## Texto dado
━━━━━━━━━━

# avoir l'air cramé



## la-ta

Hola a todos, podrían decirme cuál es la traducción de *"l'air cramé"* en la siguiente oración: _Ils ont l'air cramé les Espagnols, mes favoris du départ... _
Muchas gracias!


----------



## Gévy

Hola La-ta:

Deberías saber ya que necesitamos conocer el contexto para poder contestarte. Así, tal cual, solo te puedo decir que "cramer" es "quemar".

Bisous,

Gévy


----------



## la-ta

Hola Gévy, 
es lo único que tengo, a mi tambien me desconcierta, es una conversación sobre el mundial: 
- Moi j'ai un petit penchant pour l'Espagne, mdr, mes origines, mais que le meilleur gagne de toute façon!
- Ils ont l'air cramé les Espagnols, mes favoris du départ...

Es todo lo que tengo, gracias!!!


----------



## Gévy

Hola:

Pues no sé si tendrá relación con la expresión, también de argot, "c'est grillé" (= c'est foutu => ¿están acabados?). Ni idea, nunca lo he oído utilizar de esta guisa, así que voy un poco al tuntún. 

A ver si alguien puede darte una explicación más fiable que la mía. 

Bisous,

Gévy


----------



## la-ta

Gracias Gévy. 
Lo busqué en varios diccionarios pero no he encontrado nada tampoco.
Gracias nuevamente.


----------



## Paquita

Lo entiendo igual que Gévy. Pienso que se han inventado la expresión (que tampoco conozco) para darle énfasis a la idea.

━━━━━━━━━━

Registros para localizar los elementos descritos
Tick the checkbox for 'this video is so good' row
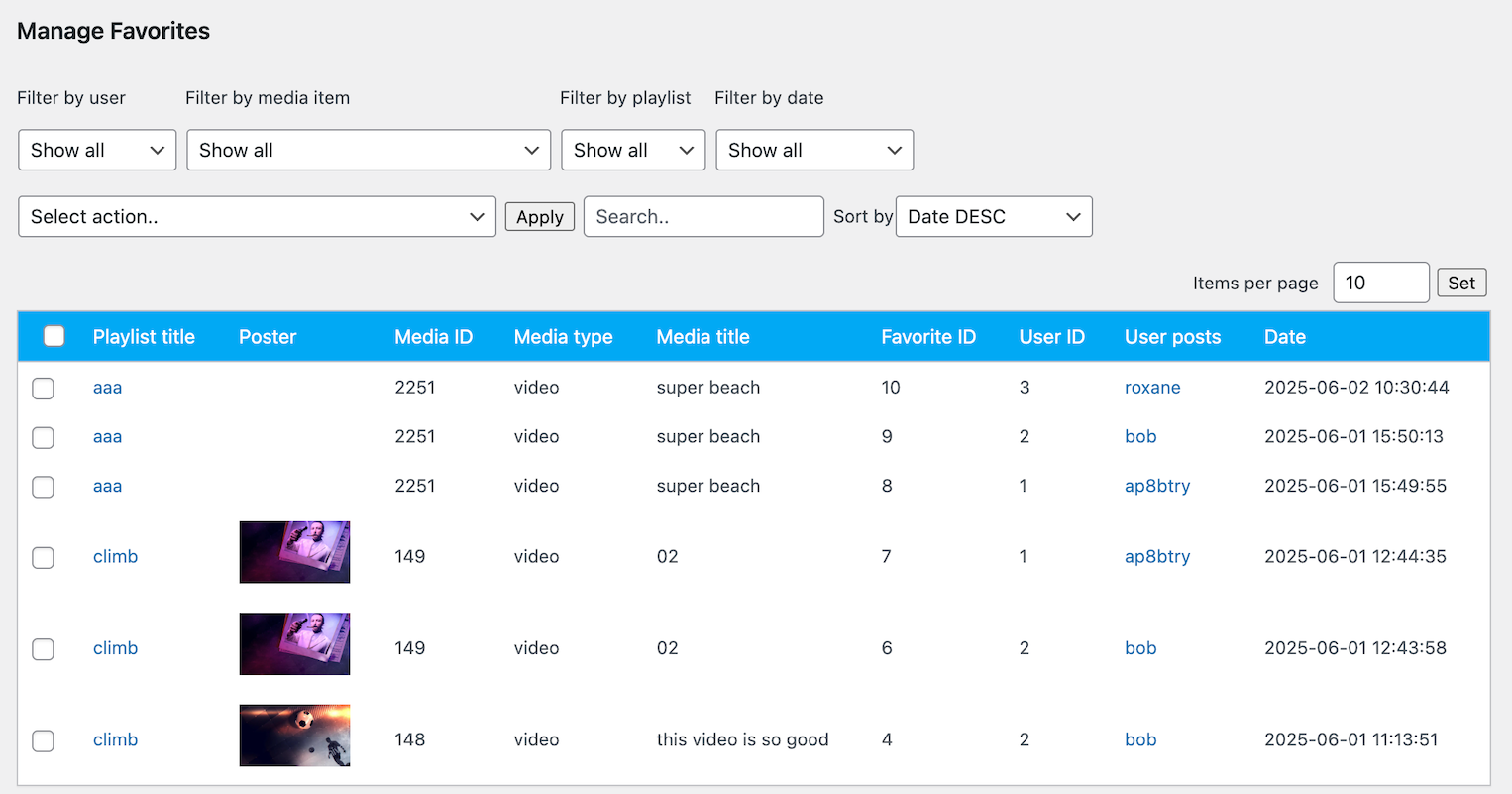Screen dimensions: 1512x794 click(44, 740)
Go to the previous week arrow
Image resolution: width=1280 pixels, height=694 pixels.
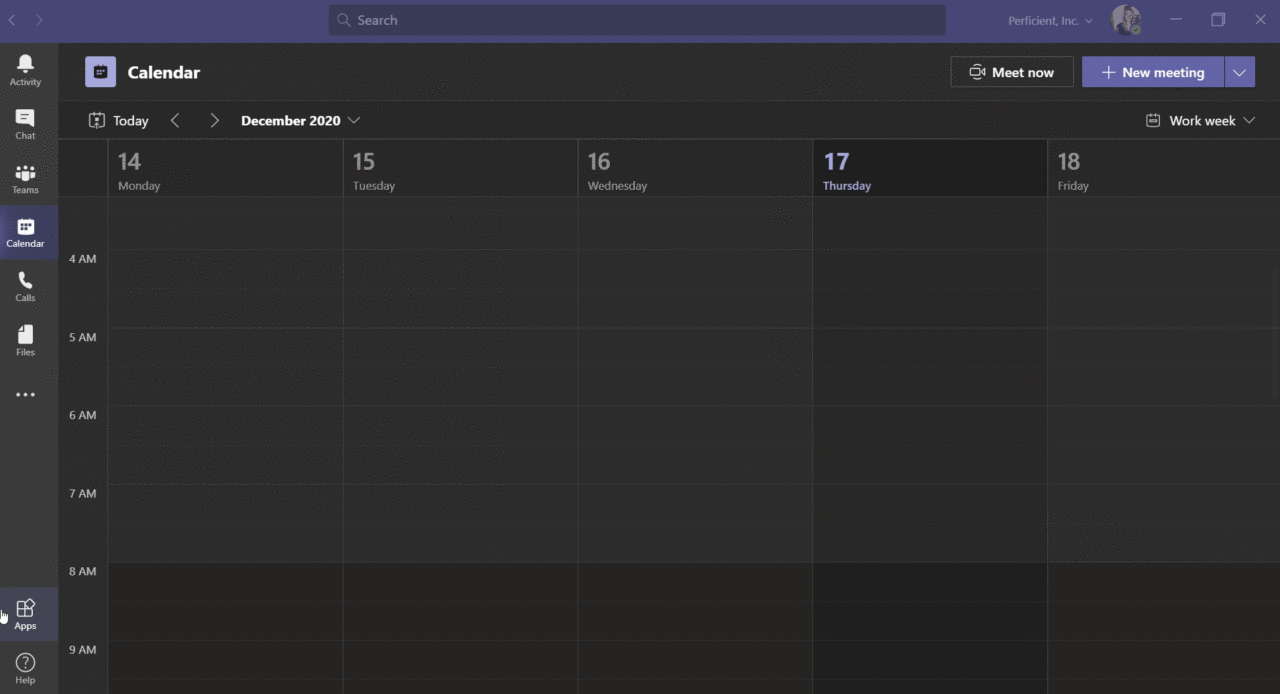(175, 121)

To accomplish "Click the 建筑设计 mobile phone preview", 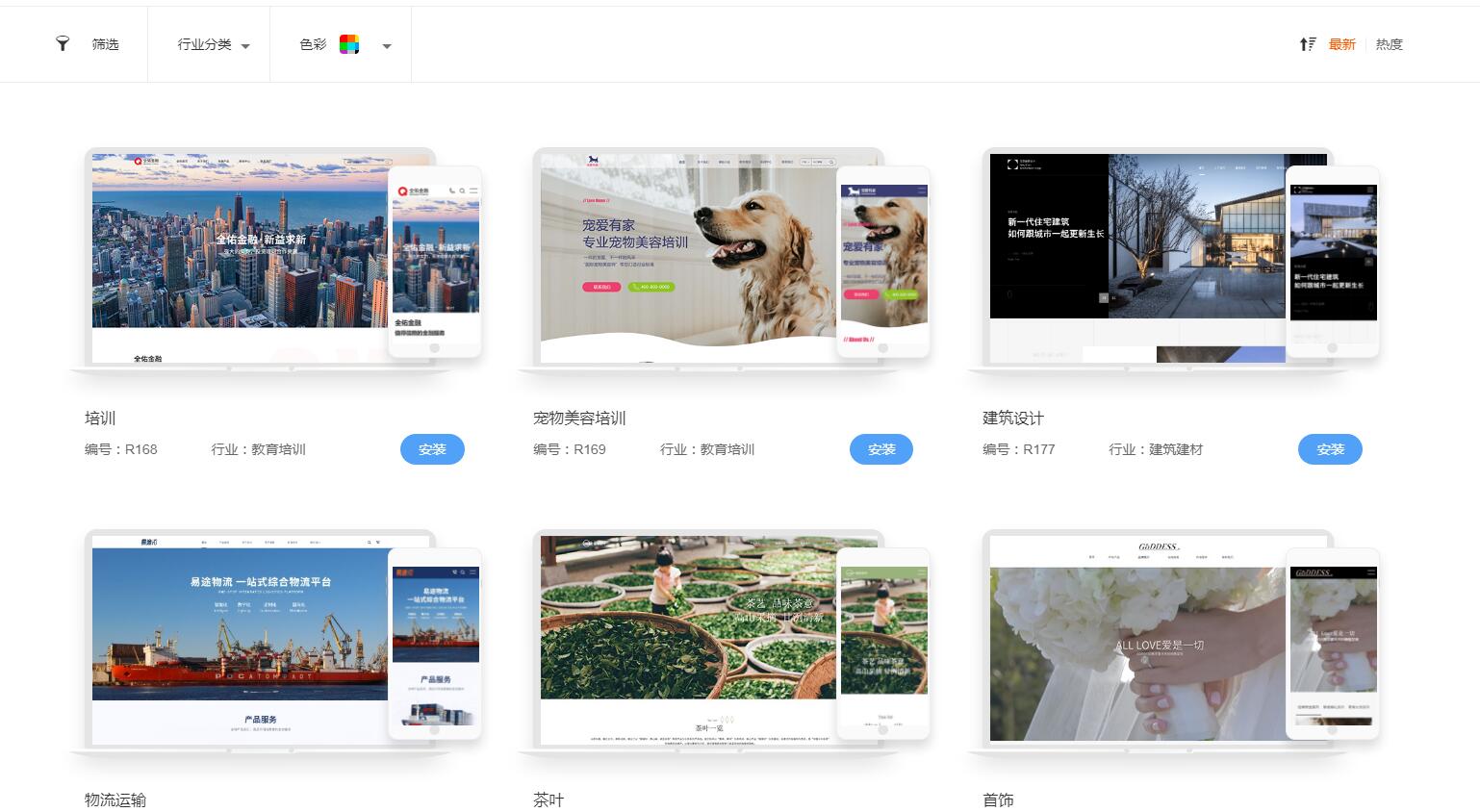I will coord(1333,260).
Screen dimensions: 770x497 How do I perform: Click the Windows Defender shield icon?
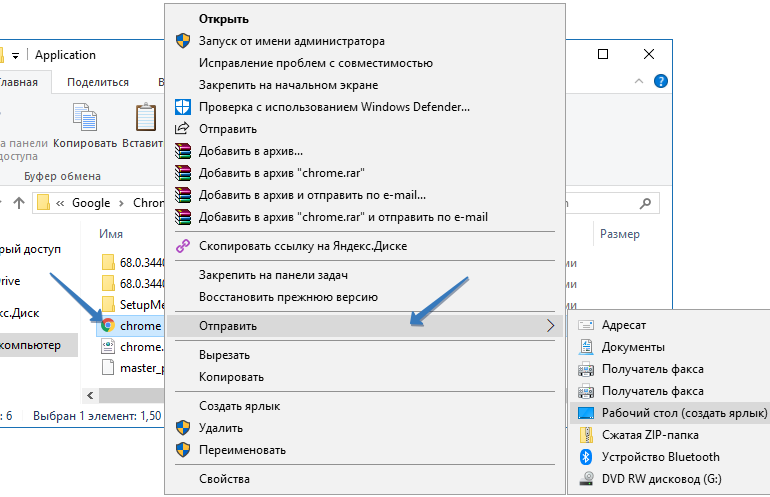pos(182,107)
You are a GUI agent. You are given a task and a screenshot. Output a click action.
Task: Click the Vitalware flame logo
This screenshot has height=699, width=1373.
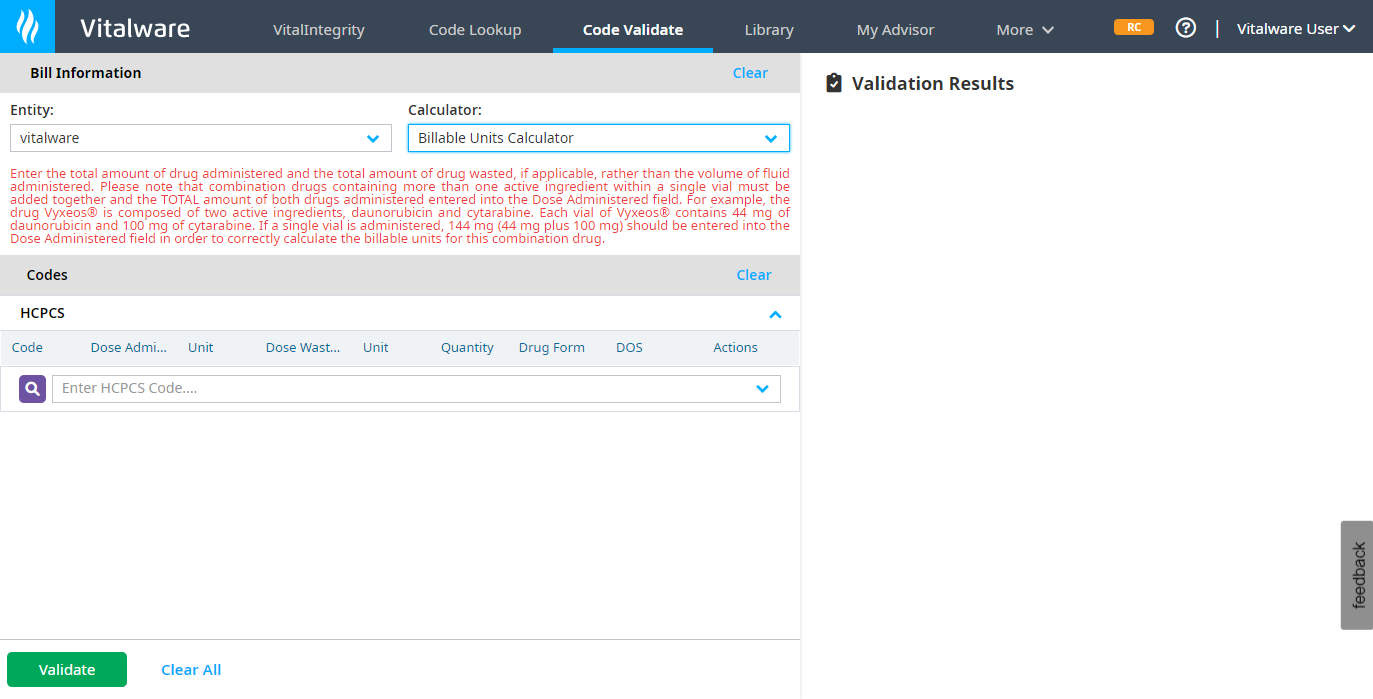26,26
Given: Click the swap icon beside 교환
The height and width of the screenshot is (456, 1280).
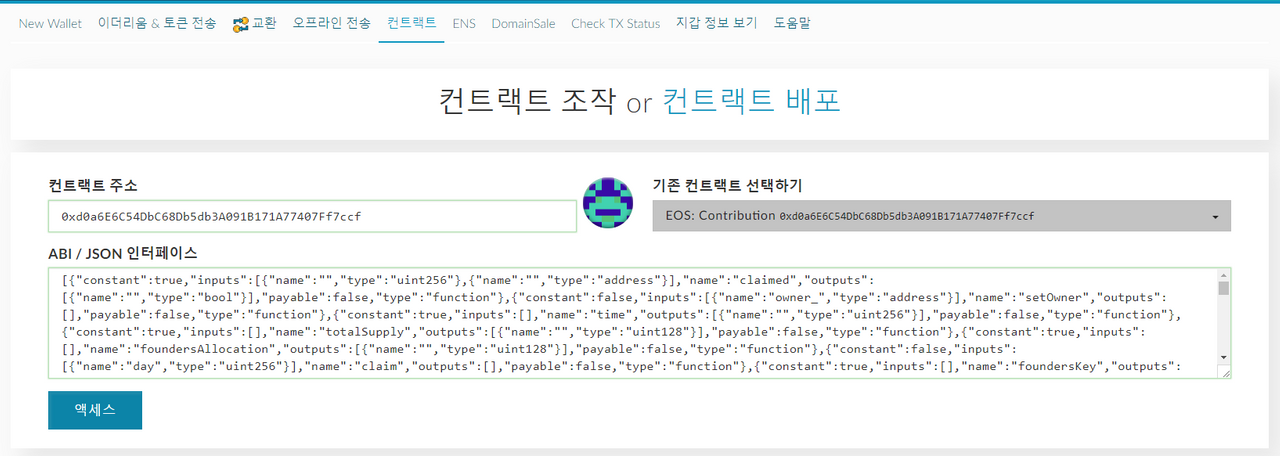Looking at the screenshot, I should click(x=240, y=23).
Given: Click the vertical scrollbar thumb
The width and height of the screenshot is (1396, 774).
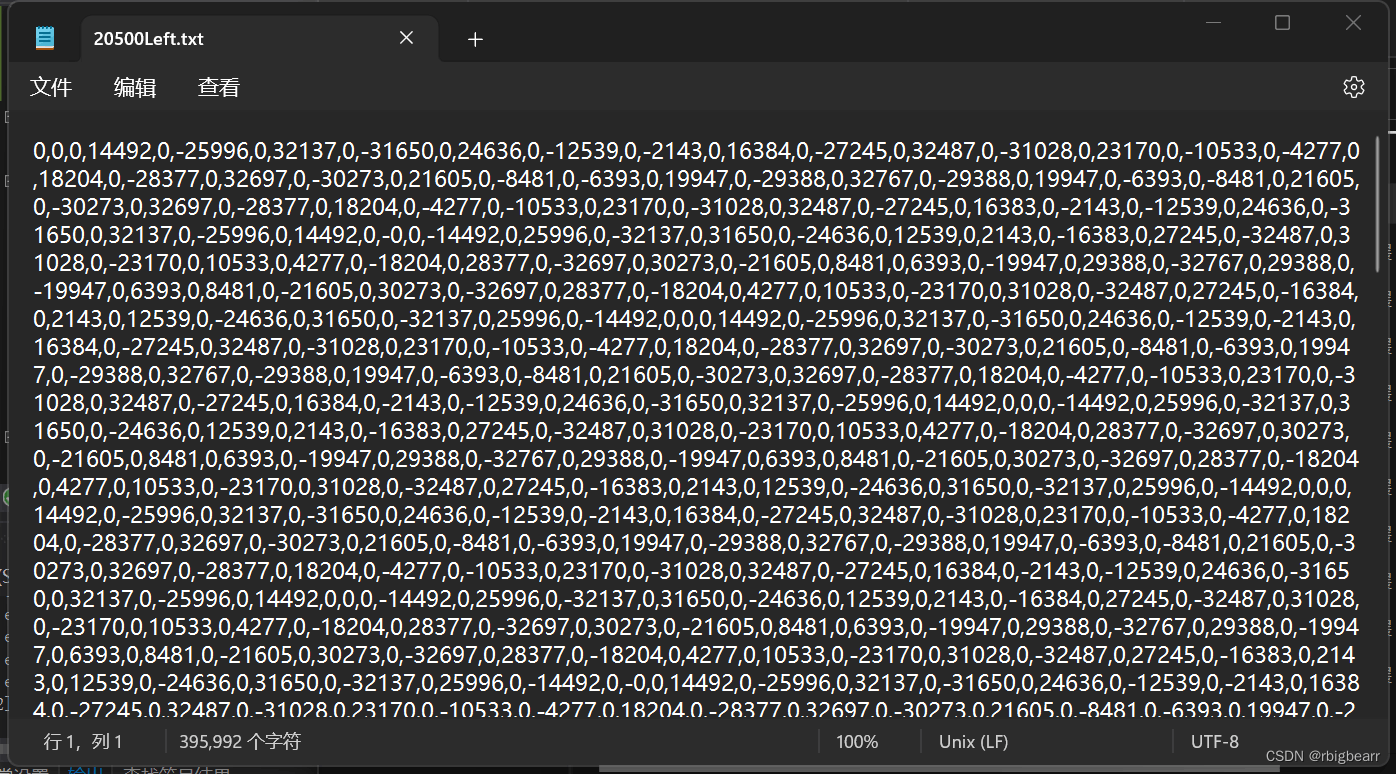Looking at the screenshot, I should pos(1378,195).
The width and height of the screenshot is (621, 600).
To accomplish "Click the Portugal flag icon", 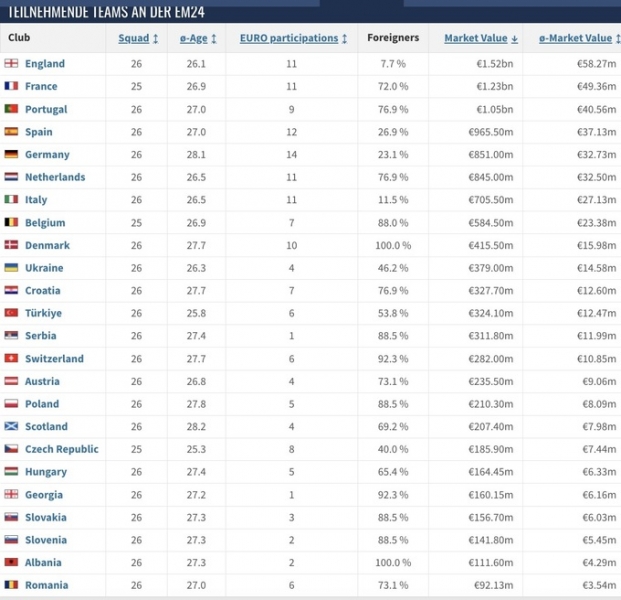I will [12, 109].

━━━━━━━━━━

## Tareas pendientes
- 1) Traduce al inglés esta oración del hilo del foro: «Lo busqué en varios diccionarios pero no he encontrado nada tampoco».
- 2) Cita literalmente el hilo del foro desde "Es todo lo que" hasta "que la mía.", ambos incluidos.
Los registros son un material aparte, independiente del hilo del foro.

## Tareas resueltas
- 1) I looked it up in several dictionaries but haven't found anything either.

- 2)
Es todo lo que tengo, gracias!!!


----------



## Gévy

Hola:

Pues no sé si tendrá relación con la expresión, también de argot, "c'est grillé" (= c'est foutu => ¿están acabados?). Ni idea, nunca lo he oído utilizar de esta guisa, así que voy un poco al tuntún. 

A ver si alguien puede darte una explicación más fiable que la mía.